[Die Aufgabe]
Gib sämtliche Einträge Zeile für Zeile unverändert aus und lass dabei die Bilder weg.

[Einträge aus einem Zeige-Datensatz]

= = =

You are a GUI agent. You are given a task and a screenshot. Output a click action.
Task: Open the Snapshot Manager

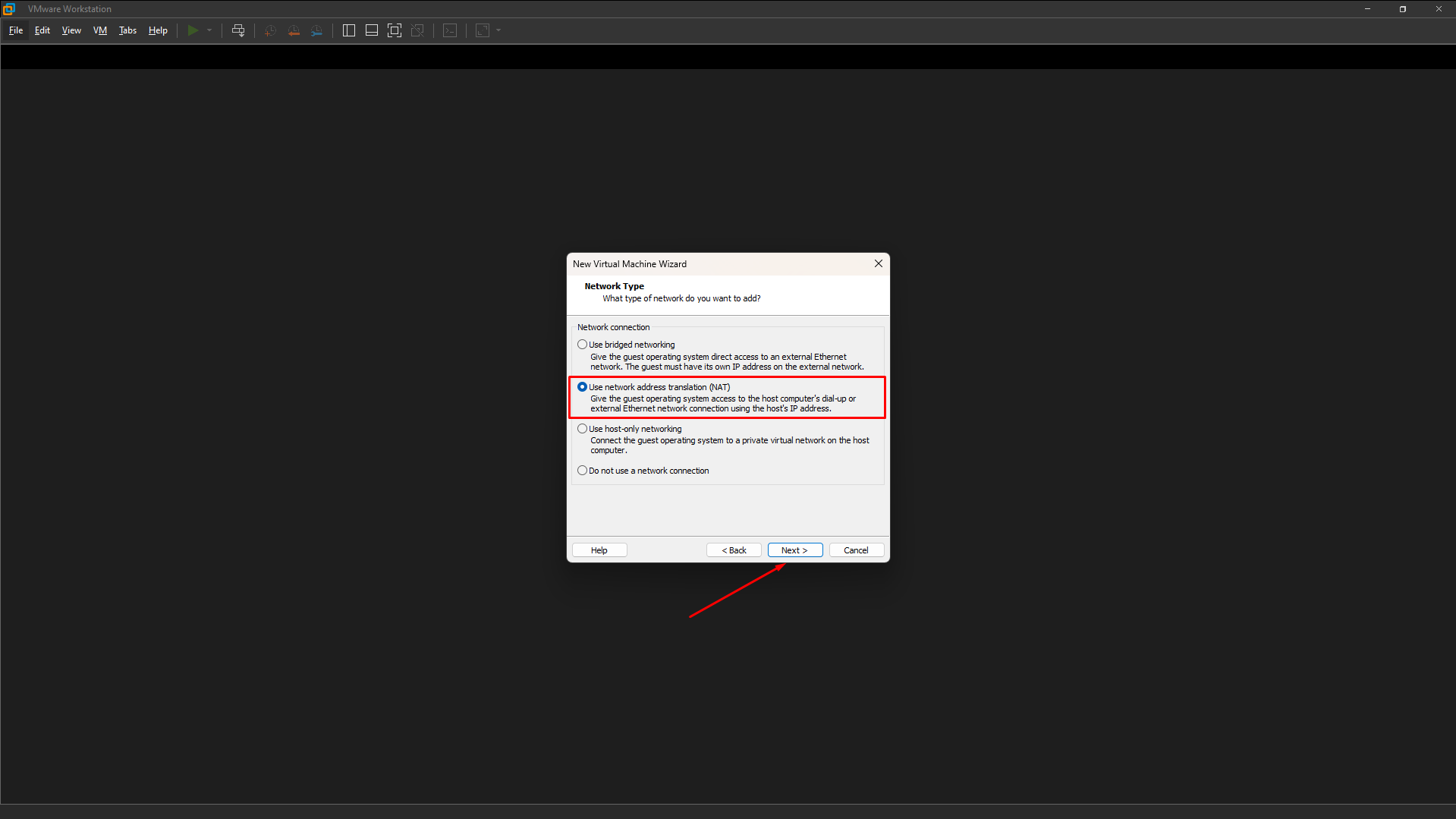tap(317, 30)
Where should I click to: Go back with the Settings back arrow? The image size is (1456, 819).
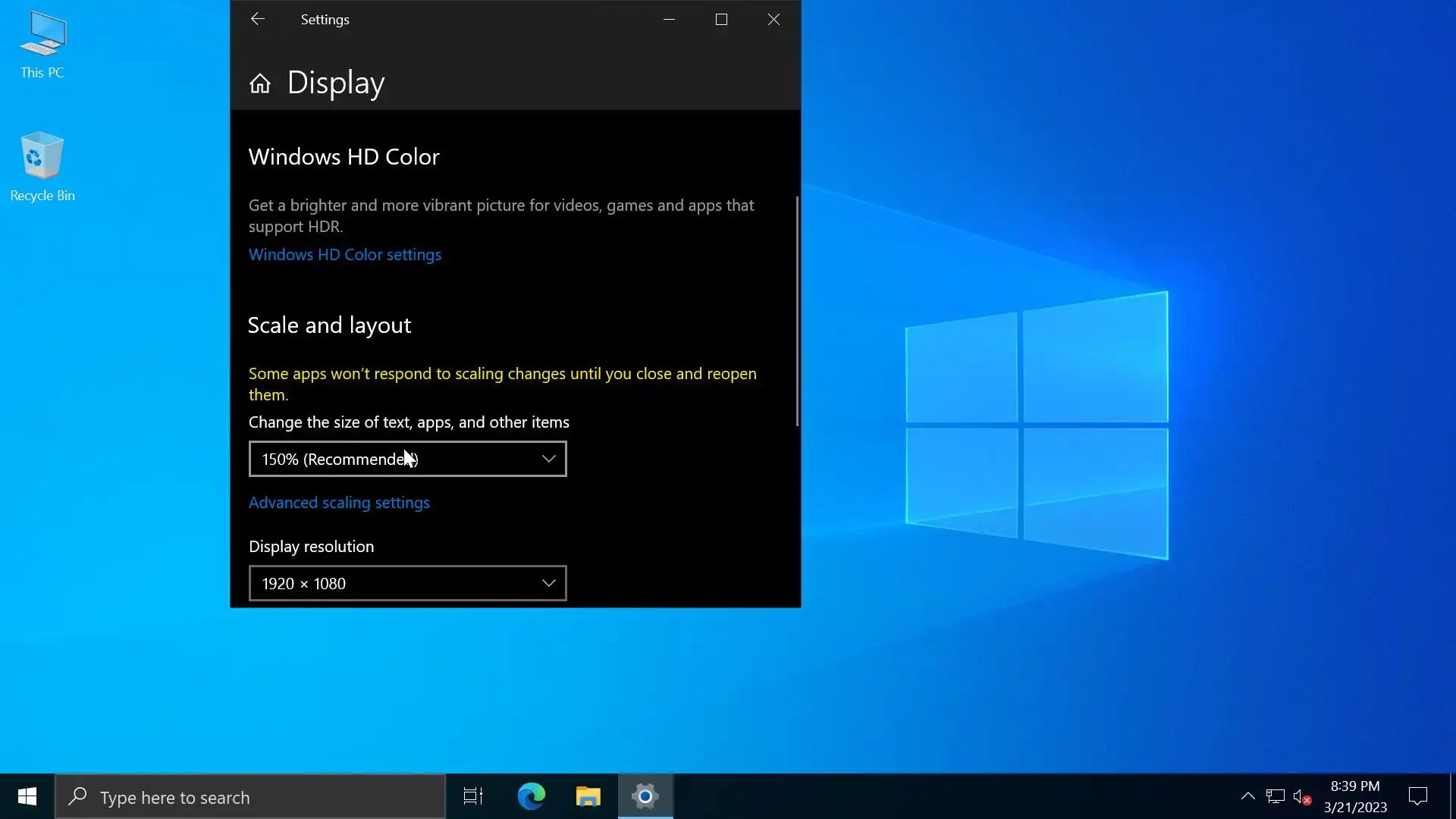pyautogui.click(x=257, y=20)
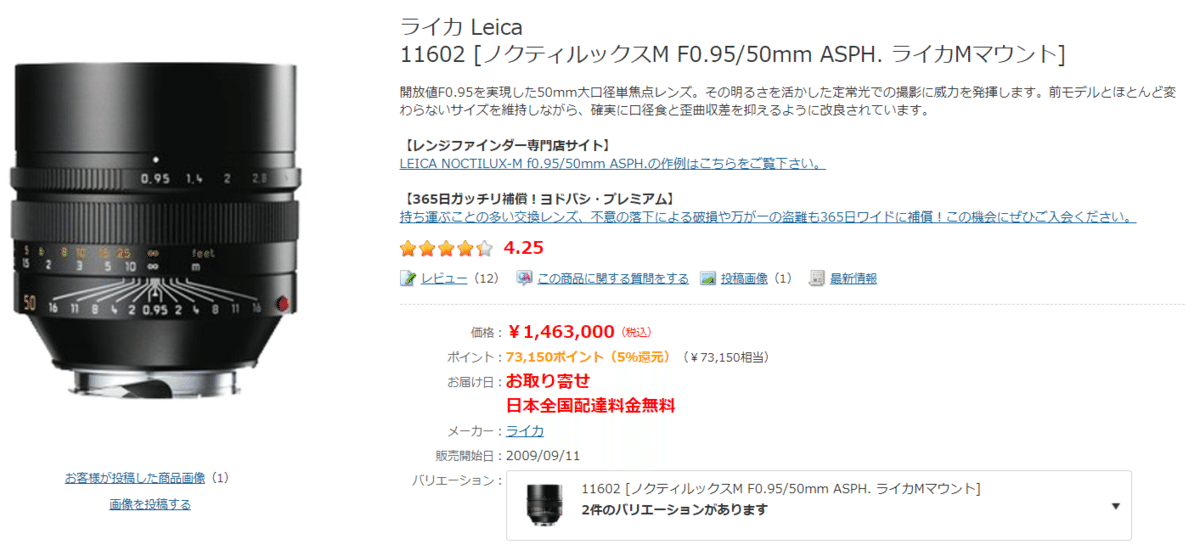Open the 2件のバリエーション variation selector
This screenshot has width=1200, height=545.
click(x=674, y=510)
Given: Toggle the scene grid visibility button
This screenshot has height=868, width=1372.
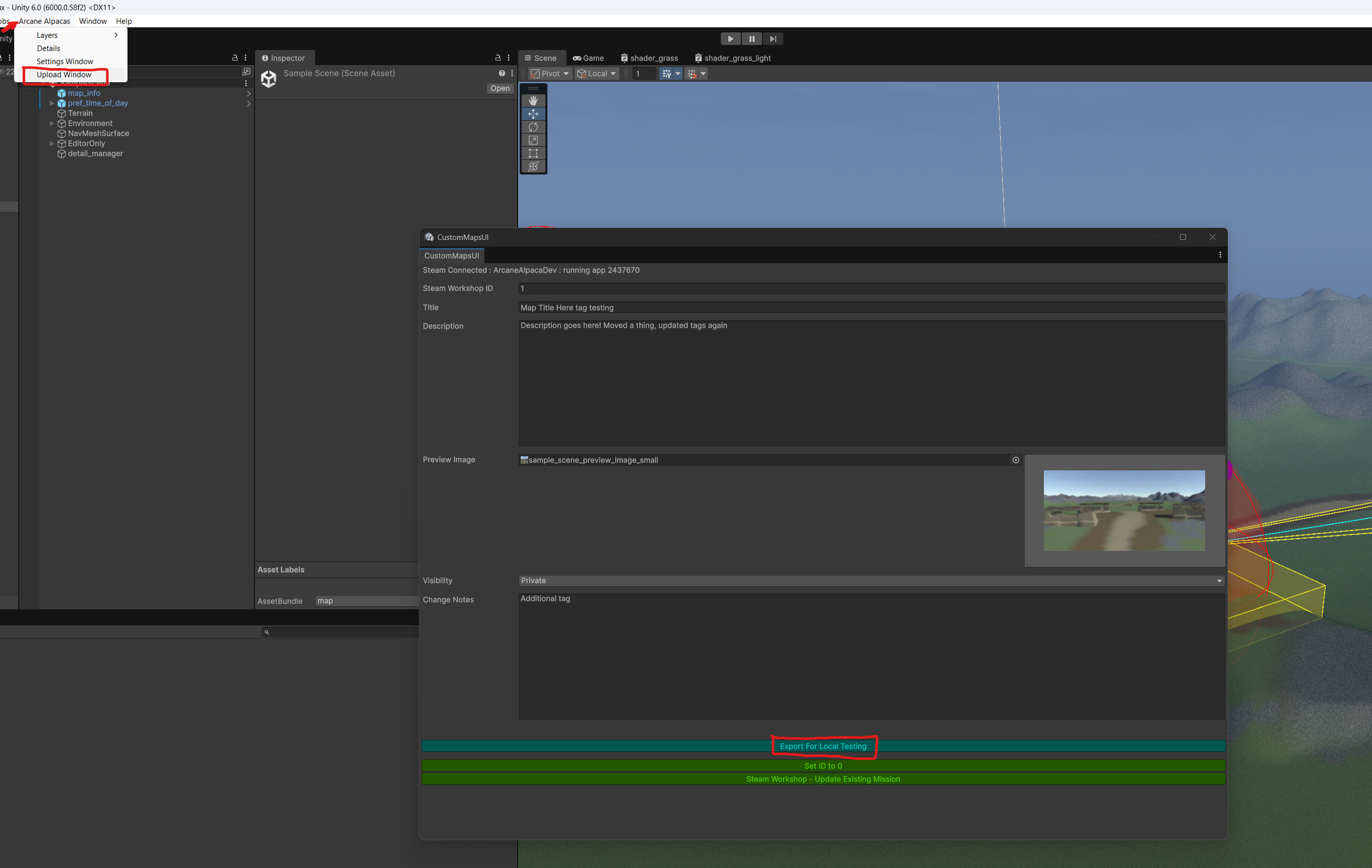Looking at the screenshot, I should click(x=666, y=74).
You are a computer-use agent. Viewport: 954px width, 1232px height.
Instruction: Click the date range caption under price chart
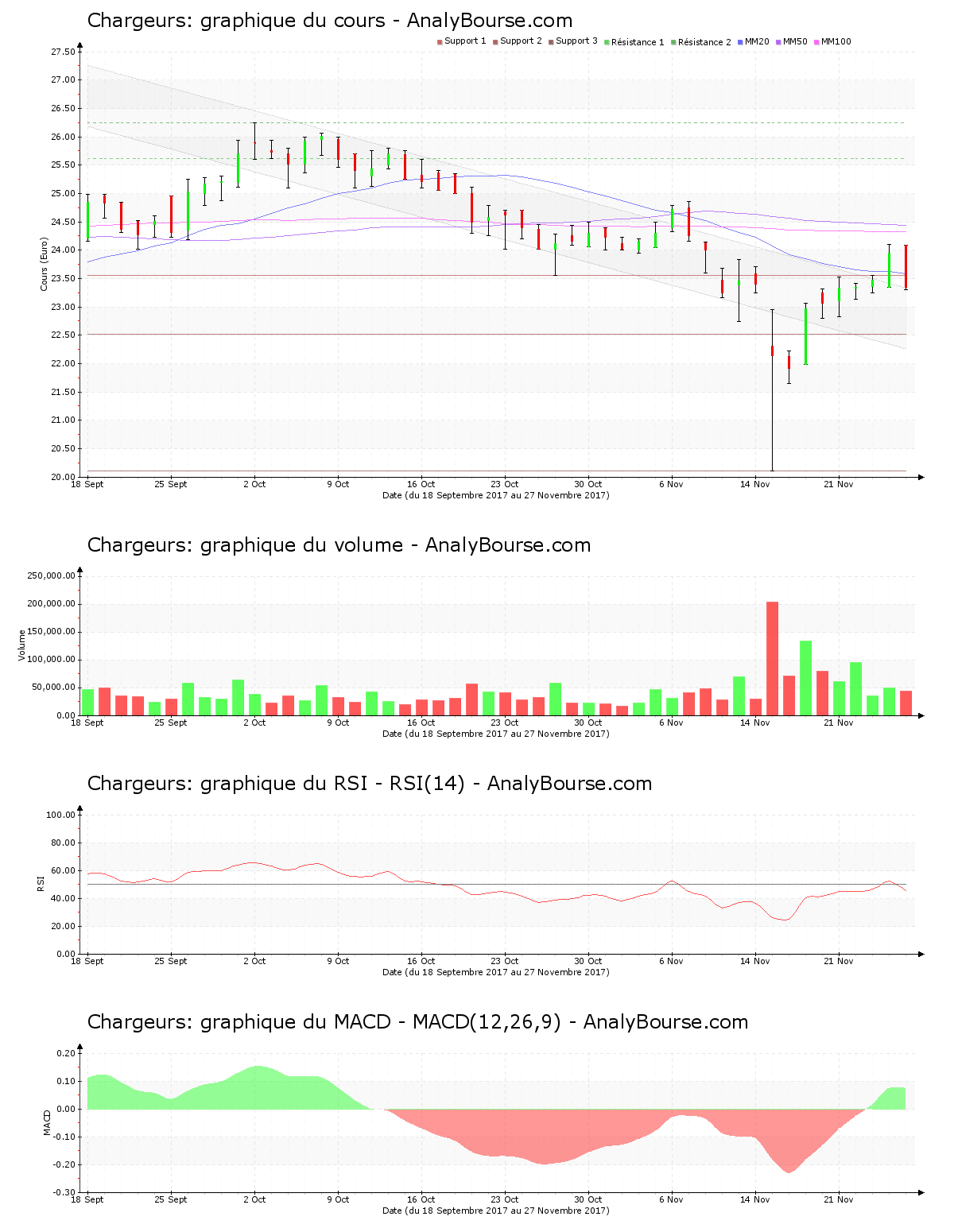click(x=495, y=495)
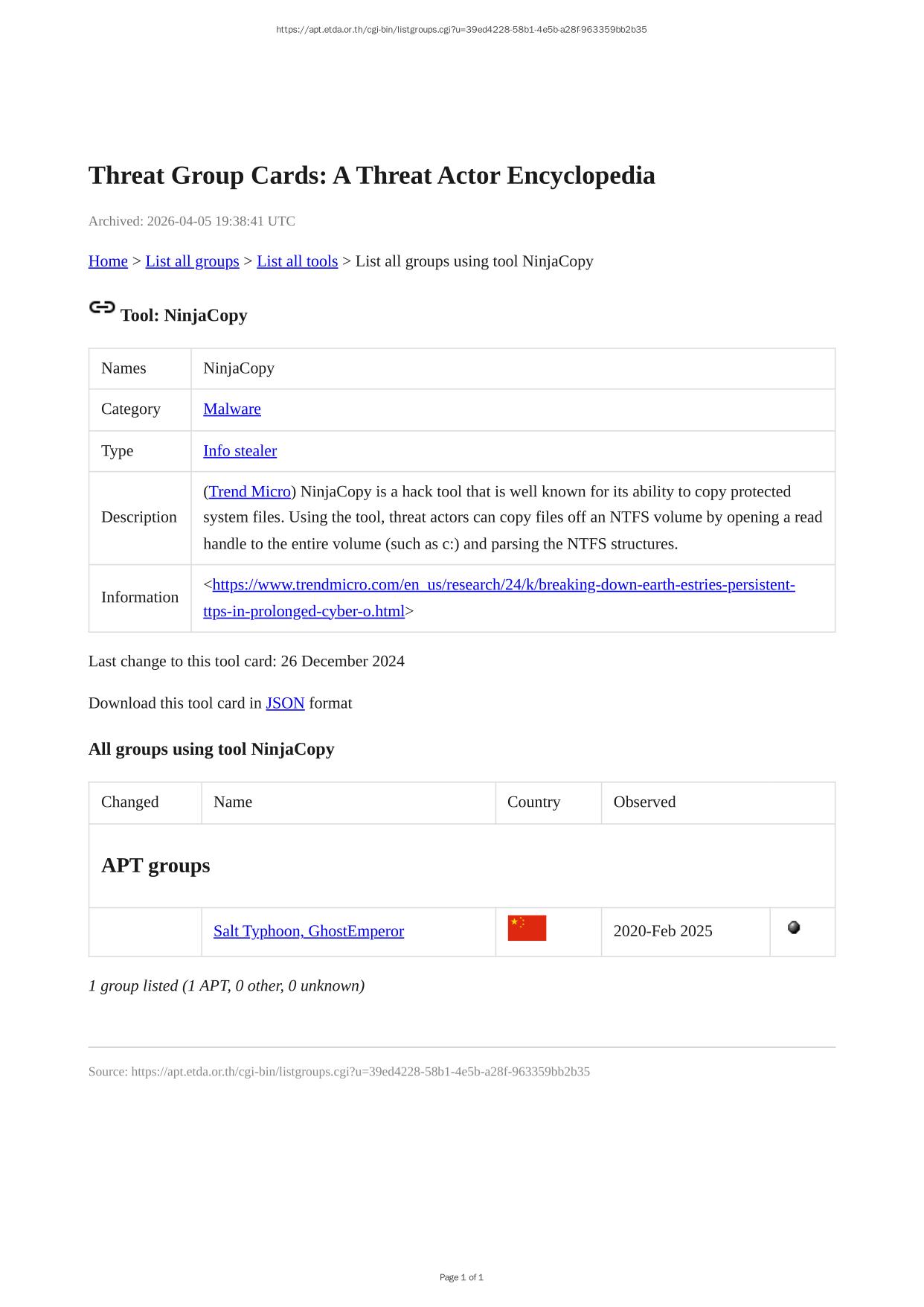
Task: Click the Threat Group Cards page title
Action: pos(371,176)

= = =

[Deine Antwort]
You are a GUI agent. You are given a task and a screenshot. Output a click action.
Task: Open the Snapshot Manager

tap(317, 30)
Where should I click to: Go back with the Settings back arrow? The image size is (1456, 819).
pyautogui.click(x=257, y=20)
Open the 2件のバリエーション variation selector
This screenshot has width=1200, height=545.
click(x=674, y=510)
Given: Toggle the scene grid visibility button
This screenshot has height=868, width=1372.
Looking at the screenshot, I should click(x=666, y=74).
You are a computer-use agent. Viewport: 954px width, 1232px height.
Instruction: Click the date range caption under price chart
click(x=495, y=495)
Task: Click the Threat Group Cards page title
Action: pos(371,176)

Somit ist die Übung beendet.